Die Umweltminister der EU haben verpflichtende Regeln zur nuklearen Sicherheit beschlossen, die sich an den Richtlinien der IAEA orientieren. Die IAEA ist eine selbstständige Agentur der UNO und zählt mittlerweile 143 Mitgliedstaaten. Sie ist die wichtigste unabhängige zwischenstaatliche Organisation zur Förderung der Kernenergiesicherheit. Ihre Richtlinien beziehen sich auf die Bereiche nukleare Sicherheit, radioaktive Sicherheit, Entsorgungs- sowie Transportsicherheit.

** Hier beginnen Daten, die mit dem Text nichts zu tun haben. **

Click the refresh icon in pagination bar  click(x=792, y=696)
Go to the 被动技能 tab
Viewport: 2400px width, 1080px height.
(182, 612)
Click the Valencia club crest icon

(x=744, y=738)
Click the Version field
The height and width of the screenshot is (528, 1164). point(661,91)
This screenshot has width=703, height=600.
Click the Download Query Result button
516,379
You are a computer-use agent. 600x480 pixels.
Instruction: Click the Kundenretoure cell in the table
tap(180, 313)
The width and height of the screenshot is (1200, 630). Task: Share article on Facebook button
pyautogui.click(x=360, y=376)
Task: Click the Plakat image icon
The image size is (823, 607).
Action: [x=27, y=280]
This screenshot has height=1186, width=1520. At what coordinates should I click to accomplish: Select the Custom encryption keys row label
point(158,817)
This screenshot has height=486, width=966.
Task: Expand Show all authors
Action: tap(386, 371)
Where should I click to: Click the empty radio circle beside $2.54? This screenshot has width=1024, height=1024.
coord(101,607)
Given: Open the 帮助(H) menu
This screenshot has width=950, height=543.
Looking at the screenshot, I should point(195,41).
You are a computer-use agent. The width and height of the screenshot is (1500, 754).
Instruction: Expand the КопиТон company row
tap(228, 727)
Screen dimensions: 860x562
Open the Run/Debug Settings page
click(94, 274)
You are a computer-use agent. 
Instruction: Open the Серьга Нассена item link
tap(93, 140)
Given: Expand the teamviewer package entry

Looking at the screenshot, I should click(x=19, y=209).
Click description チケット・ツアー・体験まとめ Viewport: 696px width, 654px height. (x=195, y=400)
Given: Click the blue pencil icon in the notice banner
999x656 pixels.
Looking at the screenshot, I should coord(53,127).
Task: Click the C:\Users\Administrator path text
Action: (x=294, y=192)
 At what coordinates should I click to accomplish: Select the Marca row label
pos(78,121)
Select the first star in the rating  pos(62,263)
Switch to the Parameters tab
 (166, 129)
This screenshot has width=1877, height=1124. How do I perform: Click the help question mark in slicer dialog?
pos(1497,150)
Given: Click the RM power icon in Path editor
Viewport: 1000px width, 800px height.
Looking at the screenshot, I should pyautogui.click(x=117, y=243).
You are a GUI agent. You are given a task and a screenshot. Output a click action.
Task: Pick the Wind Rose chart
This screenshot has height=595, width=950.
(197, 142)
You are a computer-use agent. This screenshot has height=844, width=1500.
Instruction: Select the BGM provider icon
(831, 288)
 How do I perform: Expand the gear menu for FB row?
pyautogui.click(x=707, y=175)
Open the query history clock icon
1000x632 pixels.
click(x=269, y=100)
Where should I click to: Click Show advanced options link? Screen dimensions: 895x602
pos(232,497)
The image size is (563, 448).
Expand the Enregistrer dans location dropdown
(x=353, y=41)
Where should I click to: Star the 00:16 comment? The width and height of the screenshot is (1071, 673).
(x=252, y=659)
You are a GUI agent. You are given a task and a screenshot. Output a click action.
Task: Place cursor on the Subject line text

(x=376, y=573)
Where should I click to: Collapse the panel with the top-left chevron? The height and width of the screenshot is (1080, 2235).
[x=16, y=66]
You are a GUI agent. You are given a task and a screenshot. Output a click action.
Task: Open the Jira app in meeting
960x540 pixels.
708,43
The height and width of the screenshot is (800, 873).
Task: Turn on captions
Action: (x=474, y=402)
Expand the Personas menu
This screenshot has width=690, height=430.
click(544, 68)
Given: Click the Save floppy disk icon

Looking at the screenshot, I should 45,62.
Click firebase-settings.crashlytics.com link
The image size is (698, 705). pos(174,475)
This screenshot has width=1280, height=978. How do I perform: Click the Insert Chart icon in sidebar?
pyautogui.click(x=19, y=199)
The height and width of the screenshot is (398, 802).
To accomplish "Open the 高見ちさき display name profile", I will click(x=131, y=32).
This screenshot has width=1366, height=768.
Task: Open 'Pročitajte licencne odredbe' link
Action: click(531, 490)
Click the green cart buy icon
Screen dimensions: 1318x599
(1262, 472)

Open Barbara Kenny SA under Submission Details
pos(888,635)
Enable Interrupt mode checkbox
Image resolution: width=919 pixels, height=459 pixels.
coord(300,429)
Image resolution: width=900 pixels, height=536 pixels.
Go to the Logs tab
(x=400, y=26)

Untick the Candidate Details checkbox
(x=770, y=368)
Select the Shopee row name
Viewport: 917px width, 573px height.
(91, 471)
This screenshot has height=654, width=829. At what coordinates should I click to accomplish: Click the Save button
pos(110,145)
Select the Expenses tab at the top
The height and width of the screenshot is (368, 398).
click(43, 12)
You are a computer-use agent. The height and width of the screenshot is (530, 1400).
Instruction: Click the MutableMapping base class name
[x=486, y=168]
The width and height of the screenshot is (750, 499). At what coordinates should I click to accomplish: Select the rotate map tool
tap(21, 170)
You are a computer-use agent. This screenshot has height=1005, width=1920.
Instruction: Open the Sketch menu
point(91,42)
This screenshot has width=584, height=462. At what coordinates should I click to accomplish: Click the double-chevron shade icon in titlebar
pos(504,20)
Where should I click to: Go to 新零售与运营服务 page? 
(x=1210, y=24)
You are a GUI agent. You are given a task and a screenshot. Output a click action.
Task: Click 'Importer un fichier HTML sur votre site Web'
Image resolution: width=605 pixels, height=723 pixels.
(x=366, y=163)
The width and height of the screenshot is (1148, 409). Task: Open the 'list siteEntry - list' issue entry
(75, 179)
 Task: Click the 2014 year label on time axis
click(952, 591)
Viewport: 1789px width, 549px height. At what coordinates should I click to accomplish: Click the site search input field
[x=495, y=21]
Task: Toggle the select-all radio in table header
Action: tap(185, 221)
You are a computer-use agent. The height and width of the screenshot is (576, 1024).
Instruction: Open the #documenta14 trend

Die Richtlinien werden in Europa bereits angewandt, allerdings bislang auf freiwilliger Basis. Nun haben sie in Europa verbindlichen Charakter. Die EU-Kommission hofft, dass das Vorgehen weltweite Vorbildfunktion erlangt. Die Umweltorganisation Greenpeace kritisierte die IAEA-Regeln hingegen als zu schwach. Auch seien Versuche, im Rahmen der neuen Richtlinie die
Unabhängigkeit der Aufsichtsbehörden zu verbessern, verwässert worden. "In diesem Gesetz gibt es nichts Neues, was die Nuklearsicherheit in Europa verbessern könnte", kritisierte Greenpeace-Experte Jan Haverkamp.

Auch in Deutschland wird das Thema Kernkraft in der Öffentlichkeit diskutiert. Im Juni 2000 hatten die damalige rot-grüne Bundesregierung und die Energiewirtschaft einen Fahrplan für den Atomausstieg beschlossen. Demnach sollen alle Kernkraftwerke schrittweise abgeschaltet werden, die ältesten zuerst. Die Union hatte sich im Koalitionsvertrag mit der SPD verpflichtet, in der laufenden Wahlperiode nicht an dem Atomausstieg zu rütteln. Jetzt, im Bundestagswahlkampf, wird die Debatte um den Atomausstieg wieder neu entfacht.